Parsing with Crawlee
Parsing is when you extract data from websites and save it in convenient tables. The information collected varies:
- Prices;
- Reviews;
- Ratings;
- Product names.
It can be any kind of information. The essence is the mechanism: there is a lot of data on the site, and you get the necessary data from this array.
Crawlee is a library that helps to collect data quickly. In this article, we'll show you a template that is used to write parsers to gather information from websites. But first, let's clarify the difference between parsers and crawlers. Without this, you can't understand the essence of Crawlee.
The difference between crawlers and parsers
In the topic of data collection, the terms “crawler” and “parser” are used as synonyms. However, this is a mistake.
Crawler
A crawler is a program that “traverses” websites. To collect data, it follows links within pages.

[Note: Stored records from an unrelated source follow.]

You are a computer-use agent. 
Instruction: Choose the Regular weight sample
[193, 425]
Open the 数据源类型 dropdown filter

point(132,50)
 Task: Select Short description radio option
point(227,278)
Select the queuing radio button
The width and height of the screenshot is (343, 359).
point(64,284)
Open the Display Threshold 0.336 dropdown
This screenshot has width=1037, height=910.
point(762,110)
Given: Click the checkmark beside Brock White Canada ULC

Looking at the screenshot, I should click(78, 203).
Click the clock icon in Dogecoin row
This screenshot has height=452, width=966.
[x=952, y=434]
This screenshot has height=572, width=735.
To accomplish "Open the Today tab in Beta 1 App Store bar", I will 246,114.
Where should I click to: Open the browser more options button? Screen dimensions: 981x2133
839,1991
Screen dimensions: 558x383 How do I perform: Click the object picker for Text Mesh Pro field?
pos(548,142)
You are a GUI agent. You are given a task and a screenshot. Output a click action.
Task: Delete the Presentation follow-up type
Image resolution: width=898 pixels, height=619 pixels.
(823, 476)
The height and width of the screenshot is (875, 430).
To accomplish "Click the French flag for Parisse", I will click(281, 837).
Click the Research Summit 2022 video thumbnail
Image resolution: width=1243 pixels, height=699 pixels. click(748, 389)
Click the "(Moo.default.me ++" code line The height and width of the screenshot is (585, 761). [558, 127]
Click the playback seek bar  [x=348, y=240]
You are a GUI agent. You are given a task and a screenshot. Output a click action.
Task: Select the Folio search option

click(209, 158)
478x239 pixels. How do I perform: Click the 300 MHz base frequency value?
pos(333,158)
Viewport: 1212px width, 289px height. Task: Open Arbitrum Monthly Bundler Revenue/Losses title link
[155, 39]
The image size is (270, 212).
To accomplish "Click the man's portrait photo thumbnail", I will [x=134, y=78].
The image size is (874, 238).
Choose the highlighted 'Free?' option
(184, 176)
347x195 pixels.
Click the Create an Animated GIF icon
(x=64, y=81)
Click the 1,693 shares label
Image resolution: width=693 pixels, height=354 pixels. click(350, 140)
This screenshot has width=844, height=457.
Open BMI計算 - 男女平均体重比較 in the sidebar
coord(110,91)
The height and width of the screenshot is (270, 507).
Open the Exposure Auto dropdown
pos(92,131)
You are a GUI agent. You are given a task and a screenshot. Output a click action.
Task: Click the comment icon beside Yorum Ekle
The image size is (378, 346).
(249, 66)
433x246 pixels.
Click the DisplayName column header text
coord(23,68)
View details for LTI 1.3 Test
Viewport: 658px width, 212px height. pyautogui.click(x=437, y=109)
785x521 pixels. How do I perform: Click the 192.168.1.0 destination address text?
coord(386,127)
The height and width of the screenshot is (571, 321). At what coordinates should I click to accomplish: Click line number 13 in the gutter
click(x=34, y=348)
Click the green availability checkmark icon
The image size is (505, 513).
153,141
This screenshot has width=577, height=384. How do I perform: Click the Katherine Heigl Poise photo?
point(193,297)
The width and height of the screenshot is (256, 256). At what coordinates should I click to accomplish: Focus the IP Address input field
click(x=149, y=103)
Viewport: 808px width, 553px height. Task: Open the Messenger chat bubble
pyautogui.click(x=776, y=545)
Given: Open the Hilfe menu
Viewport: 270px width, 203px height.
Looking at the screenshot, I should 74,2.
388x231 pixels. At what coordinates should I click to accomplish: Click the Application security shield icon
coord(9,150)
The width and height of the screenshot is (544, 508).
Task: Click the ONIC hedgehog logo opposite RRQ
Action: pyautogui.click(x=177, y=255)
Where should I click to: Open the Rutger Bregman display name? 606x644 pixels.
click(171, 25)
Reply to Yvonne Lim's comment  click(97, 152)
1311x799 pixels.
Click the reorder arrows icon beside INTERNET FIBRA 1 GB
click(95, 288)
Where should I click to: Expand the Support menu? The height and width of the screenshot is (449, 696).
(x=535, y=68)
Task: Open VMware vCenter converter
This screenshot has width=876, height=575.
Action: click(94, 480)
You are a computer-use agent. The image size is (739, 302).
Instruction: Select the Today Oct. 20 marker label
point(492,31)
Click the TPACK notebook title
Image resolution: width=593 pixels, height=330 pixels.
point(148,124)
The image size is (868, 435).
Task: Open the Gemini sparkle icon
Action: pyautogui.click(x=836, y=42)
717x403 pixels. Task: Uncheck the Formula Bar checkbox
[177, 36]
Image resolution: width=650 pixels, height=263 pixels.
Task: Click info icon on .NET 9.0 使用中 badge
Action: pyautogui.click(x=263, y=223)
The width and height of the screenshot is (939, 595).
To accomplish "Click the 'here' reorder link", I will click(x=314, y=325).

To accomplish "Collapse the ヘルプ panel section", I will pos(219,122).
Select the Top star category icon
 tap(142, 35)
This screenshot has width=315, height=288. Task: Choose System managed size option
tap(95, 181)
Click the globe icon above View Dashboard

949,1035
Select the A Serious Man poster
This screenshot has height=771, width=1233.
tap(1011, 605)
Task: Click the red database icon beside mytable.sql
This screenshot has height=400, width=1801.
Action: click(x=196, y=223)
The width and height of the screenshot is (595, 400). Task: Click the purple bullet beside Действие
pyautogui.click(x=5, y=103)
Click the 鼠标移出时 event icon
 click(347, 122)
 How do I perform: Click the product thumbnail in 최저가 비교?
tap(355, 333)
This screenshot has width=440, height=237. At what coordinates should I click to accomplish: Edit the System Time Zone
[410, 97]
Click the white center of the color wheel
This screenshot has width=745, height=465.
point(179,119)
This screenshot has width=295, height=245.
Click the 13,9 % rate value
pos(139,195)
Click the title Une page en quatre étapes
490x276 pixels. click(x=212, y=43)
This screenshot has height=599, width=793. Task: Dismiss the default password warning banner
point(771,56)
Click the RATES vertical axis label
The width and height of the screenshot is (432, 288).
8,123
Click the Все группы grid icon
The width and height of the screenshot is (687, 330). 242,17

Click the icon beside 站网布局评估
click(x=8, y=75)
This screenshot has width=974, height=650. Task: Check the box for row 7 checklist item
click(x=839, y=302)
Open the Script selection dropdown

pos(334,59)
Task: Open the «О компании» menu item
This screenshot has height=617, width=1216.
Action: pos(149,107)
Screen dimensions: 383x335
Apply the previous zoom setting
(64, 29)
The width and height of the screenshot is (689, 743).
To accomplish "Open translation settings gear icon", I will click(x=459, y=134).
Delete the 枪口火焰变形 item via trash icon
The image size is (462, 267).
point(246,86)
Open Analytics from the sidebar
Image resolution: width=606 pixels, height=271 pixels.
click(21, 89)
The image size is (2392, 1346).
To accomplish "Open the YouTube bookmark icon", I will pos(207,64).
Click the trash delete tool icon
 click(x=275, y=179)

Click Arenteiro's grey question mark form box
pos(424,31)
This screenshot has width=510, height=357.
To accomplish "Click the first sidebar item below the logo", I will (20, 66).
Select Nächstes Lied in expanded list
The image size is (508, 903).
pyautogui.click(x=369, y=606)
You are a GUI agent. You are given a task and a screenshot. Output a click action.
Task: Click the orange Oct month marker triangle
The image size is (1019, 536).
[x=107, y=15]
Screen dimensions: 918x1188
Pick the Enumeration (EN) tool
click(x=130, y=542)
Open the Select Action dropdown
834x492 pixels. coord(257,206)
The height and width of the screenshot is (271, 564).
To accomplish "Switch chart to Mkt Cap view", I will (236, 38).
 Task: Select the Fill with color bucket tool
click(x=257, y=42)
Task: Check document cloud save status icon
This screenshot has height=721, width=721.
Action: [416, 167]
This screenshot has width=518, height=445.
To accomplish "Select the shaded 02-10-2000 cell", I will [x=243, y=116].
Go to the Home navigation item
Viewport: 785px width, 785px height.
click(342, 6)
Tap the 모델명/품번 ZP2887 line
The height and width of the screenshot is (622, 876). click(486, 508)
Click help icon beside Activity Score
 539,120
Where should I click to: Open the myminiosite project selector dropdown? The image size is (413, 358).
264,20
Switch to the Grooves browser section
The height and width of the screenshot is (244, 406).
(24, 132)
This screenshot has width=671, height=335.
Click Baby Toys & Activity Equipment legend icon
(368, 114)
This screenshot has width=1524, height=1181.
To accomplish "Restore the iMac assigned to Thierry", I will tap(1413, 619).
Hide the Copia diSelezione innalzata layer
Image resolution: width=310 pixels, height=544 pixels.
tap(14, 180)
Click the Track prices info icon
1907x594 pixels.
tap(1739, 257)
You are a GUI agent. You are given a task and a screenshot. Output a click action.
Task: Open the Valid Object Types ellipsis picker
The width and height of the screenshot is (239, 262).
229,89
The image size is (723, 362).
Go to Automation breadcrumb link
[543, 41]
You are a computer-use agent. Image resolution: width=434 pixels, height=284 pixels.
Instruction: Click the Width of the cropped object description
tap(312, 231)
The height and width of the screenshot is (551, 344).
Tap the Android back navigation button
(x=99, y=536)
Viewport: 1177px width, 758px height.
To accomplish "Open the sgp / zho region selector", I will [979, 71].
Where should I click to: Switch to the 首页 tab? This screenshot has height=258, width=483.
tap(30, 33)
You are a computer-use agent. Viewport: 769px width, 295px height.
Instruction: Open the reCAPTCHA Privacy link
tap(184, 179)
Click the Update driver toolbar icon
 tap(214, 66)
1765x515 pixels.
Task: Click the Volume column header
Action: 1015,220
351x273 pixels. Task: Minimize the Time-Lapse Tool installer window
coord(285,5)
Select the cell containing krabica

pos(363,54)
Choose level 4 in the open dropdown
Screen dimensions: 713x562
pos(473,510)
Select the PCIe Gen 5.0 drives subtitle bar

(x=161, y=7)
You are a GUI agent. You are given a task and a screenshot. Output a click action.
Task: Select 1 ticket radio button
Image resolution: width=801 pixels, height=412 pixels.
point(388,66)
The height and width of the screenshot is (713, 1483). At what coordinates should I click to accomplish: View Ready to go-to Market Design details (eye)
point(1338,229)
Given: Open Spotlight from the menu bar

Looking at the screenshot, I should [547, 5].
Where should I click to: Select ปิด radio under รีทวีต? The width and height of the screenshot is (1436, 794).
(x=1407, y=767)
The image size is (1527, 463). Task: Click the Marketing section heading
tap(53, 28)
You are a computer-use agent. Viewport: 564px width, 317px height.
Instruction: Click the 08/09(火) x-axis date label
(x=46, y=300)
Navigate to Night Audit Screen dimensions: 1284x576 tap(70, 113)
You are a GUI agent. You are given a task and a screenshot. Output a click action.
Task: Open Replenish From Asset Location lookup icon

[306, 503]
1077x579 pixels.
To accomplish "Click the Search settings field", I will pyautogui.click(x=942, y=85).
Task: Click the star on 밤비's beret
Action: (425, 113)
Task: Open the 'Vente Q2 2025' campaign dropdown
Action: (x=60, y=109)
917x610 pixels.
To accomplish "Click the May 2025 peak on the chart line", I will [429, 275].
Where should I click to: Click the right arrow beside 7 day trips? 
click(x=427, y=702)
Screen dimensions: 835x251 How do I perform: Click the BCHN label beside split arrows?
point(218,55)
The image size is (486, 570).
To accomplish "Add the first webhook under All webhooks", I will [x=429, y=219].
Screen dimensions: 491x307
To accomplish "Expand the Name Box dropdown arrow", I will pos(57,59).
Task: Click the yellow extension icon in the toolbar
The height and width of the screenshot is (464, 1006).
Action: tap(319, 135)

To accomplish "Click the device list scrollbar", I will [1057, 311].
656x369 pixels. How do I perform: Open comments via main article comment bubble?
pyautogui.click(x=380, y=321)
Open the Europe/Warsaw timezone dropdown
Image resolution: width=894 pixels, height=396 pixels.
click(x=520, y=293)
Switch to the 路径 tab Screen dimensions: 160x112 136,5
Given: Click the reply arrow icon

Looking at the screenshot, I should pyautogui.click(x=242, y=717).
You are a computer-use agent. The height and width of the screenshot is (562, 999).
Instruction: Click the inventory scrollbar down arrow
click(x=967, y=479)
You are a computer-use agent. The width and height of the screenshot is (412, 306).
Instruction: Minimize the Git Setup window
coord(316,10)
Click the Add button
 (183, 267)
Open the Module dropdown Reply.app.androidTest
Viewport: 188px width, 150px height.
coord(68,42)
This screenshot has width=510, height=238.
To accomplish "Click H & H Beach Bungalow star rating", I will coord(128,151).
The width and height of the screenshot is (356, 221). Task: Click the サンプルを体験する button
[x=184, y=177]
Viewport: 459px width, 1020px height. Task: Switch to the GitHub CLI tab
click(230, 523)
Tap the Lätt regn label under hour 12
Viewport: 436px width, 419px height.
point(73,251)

The task of the crawler is to find pages from which to collect data. Crawler moves through sites like a spider on the web (hence the name web crawler), moving from one page to another, based on the logic set by the developer.
For example: a crawler starts on the home page of a site, follows links to subpages, and loads HTML code.
Crawling is what search engines do when indexing pages.
Parser
Parser is a program that takes crawler data (a list of website pages) and structures it. The parser's task is to extract the necessary information from the HTML code. It works only with what the crawler has collected.
Example: the parser extracts product names, prices and reviews from an online store page. It takes only the necessary information and only from the pages that the crawler has given it.
Is Crawlee a "crawler" or a "parser" after all?
The thing about Crawlee is that it combines both roles:
- Runs crawlers to traverse websites.
- Uses built-in parsers or custom scripts to extract data.
Example:
- Crawler finds all pages of a product catalog.
- The parser extracts the title, price, and rating from each page.
- Crawlee stores the data in the database.
What Crawlee is and why it's worth parsing with it
Crawlee is a JavaScript library for creating parsers. Its features are:
- Task queue management;
- Automatic data saving;
- Ability to parse complex sites. Crawlee is indispensable when you need to collect data from dynamic sites with content that is loaded via JavaScript. As an example: extract reviews from Amazon, ignoring ad blocks that are loaded.
Crawlee is also useful for those who collect large amounts of data. Let's see how to install it and get started.
How to install Crawlee
To install Crawlee, do the following.
- Install Node.js. You can download it from the official website.
- In the terminal, run the command:
npm install crawlee
- Create a project:
mkdir crawlee-project && cd crawlee-project
npm init -y
As a result, you will have a working environment for parsing.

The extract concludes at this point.